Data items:
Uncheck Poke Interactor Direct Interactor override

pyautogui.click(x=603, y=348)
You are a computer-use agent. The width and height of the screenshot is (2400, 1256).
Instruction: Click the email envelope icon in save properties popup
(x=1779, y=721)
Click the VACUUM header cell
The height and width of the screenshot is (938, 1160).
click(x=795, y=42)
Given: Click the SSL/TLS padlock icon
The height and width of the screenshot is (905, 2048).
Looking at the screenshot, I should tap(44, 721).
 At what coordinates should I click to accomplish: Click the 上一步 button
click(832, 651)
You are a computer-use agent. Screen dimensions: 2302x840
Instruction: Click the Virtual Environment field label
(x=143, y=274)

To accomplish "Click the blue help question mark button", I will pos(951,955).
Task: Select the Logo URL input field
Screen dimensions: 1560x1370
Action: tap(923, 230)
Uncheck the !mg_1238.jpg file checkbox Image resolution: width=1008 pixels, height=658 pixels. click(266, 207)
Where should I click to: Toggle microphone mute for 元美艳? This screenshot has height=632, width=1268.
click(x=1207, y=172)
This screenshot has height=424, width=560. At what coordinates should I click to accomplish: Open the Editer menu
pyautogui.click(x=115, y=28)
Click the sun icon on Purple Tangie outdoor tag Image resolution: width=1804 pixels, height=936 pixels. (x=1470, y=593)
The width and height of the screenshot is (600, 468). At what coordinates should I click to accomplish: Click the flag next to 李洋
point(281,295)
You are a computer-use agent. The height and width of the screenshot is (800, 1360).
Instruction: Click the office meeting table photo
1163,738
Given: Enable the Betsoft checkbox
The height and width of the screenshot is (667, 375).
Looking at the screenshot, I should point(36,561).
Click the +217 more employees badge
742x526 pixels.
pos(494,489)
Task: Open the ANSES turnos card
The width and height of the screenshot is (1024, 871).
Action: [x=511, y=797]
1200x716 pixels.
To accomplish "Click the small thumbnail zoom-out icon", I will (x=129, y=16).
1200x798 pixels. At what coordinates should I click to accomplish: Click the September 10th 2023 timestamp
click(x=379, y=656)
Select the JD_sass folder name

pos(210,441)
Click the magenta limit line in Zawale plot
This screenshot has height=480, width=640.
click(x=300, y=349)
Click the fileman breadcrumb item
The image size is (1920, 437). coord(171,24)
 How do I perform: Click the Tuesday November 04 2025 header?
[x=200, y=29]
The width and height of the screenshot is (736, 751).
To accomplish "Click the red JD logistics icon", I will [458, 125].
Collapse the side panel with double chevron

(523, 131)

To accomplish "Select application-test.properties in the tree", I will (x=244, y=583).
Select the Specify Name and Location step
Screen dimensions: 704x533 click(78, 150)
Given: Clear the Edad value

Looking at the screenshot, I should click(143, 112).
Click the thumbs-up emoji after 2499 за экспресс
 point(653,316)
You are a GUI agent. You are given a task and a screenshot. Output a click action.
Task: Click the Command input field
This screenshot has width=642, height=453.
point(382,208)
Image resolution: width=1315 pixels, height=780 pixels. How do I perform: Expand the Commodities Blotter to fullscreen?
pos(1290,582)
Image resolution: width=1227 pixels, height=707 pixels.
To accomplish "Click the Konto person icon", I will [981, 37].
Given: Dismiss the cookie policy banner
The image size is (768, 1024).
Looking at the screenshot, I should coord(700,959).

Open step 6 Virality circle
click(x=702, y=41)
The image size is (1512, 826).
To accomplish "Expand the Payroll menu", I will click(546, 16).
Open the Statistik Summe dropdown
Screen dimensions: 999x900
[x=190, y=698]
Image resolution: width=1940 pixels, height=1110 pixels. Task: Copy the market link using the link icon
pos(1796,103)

> **What to produce**:
Count every line above that includes the string "input", and answer with the count only.

> **Response box**:
2